A relative, whose married name was Mary Porter Beegle (1818-1888), wrote hymns and published two books of poetry, Alethea (1886) and Ocean Spray (1876).

== Career ==
Beegle taught dance and physical education at Manhattan Trade School for Girls from 1904 to 1911, and at Barnard College from 1910 to 1916. She wrote an academic article, "Hygiene and Physical Education in Trade Schools for Girls" (1914), about the physical education side of her work, but she advised elsewhere that "the dance must not be taught as a species of athletic hygiene," but "for the sheer joy of doing, the joy of creation and expression."

At Barnard, she was also active in the school's Greek Games event, an annual celebration of Greek language and culture. She was involved in planning and staging pageants inspired by Greek dance and drama.

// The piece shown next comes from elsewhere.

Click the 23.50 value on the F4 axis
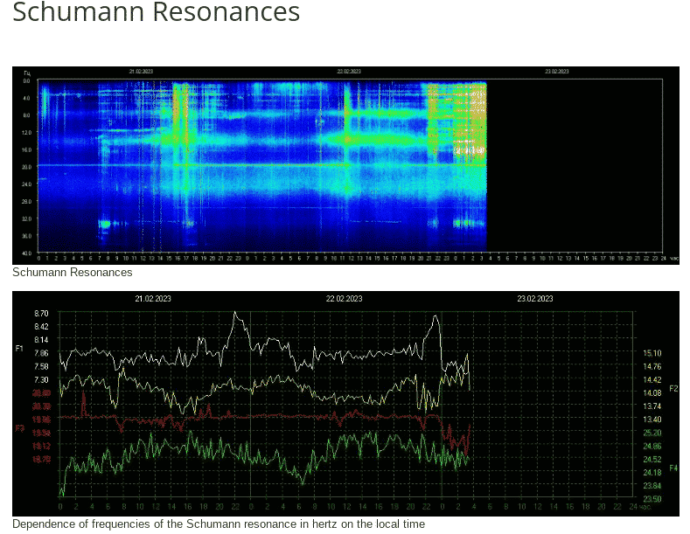 click(x=651, y=499)
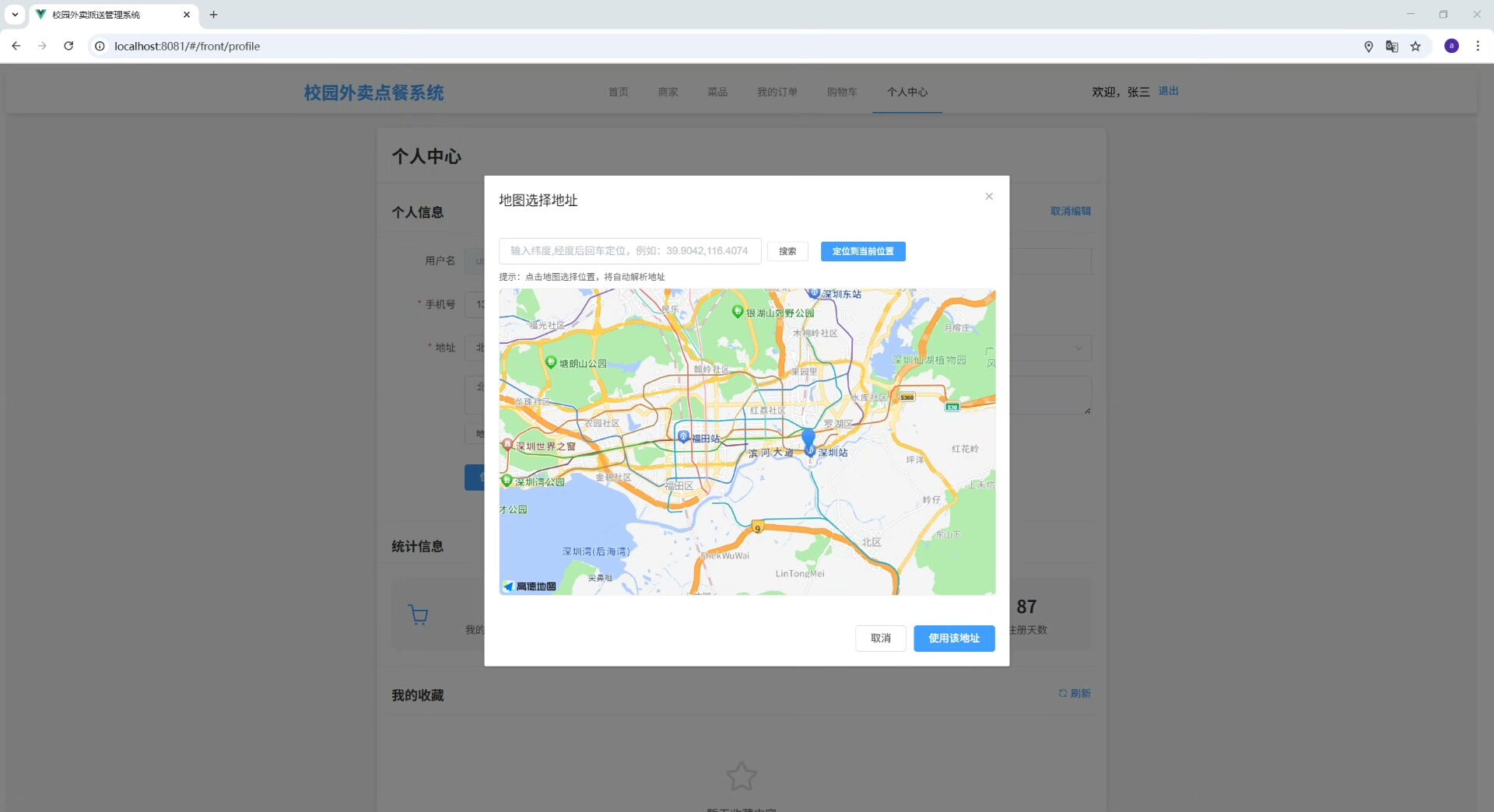This screenshot has width=1494, height=812.
Task: Click the Yinhu Mountain Country Park icon
Action: tap(737, 312)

She chaired the festival committee of the Drama League of America's New York chapter when it marked Shakespeare's tercentenary with an original production, Caliban by the Yellow Sands (1916), directed by Beegle.

She co-authored a book, Community Drama and Pageantry (1916, with Jack Randall Crawford), outlining her work on outdoor pageants. Also with Crawford, she wrote The Book of the Pageant of Elizabeth (1914). She spoke at a conference on pageantry in New York in 1914. She created The Romance of Work (1914), featuring dances based on women's factory work, and directed a similar dance component of a 1916 pageant in Newark. "Pageantry's whole point lies in the fact that it is not, and cannot be, the work of a single individual," she explained. "It is a co-operative art in which there is opportunity for all to share according to the measure of their time and skill." Beegle was among the founders of Camp Fire Girls, an American youth organization.

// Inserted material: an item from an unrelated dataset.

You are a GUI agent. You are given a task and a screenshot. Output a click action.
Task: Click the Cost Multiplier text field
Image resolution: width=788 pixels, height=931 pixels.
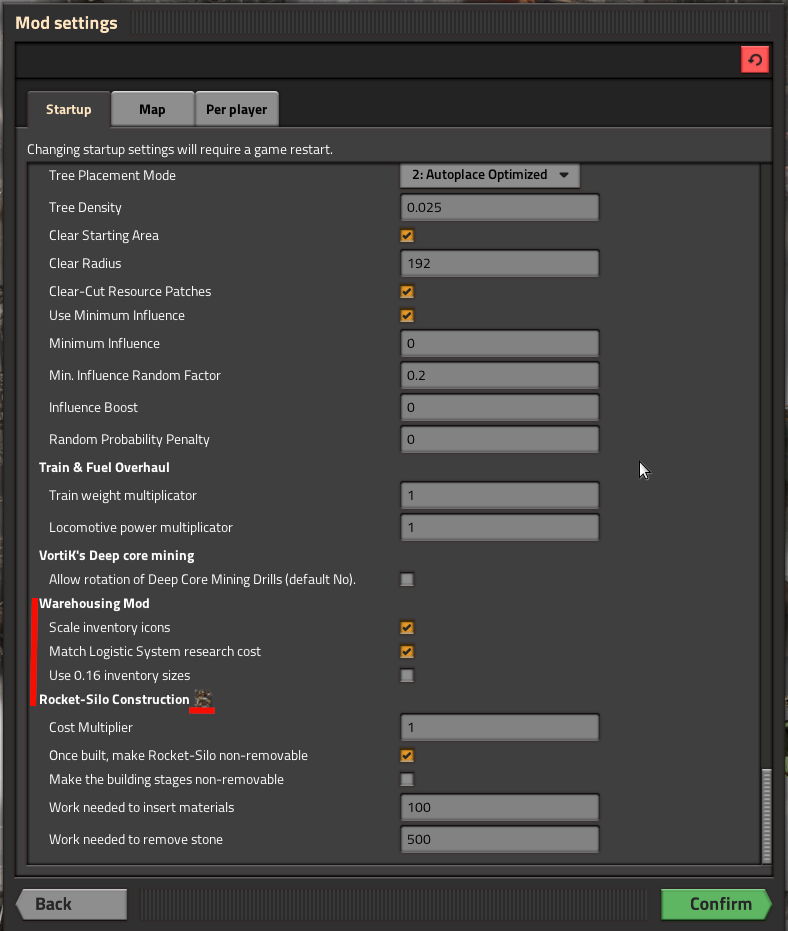[499, 728]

From 1934 to 1939, she ran a community arts center, Waverly Terrace Auditorium, in Yonkers. She started working at the New School for Social Research in 1939, in various administrative roles, including Assistant Treasurer, Director of Promotion, and Director of Public Relations. She retired from the New School in the 1950s.

Beegle survived the sinking of the SS Andrea Doria in 1956, but lost much of her work, and her late husband's papers, in the accident. She sued the ship lines for $350,000 for the irretrievable losses.

== Personal life ==
Beegle married Viennese architect and theatrical designer Joseph Urban in 1919, as his second wife. She was widowed when he died in 1933. She and her step-daughter donated Joseph Urban's surviving papers to Columbia University. Some of her professional papers are in the archives of the New School for Social Research.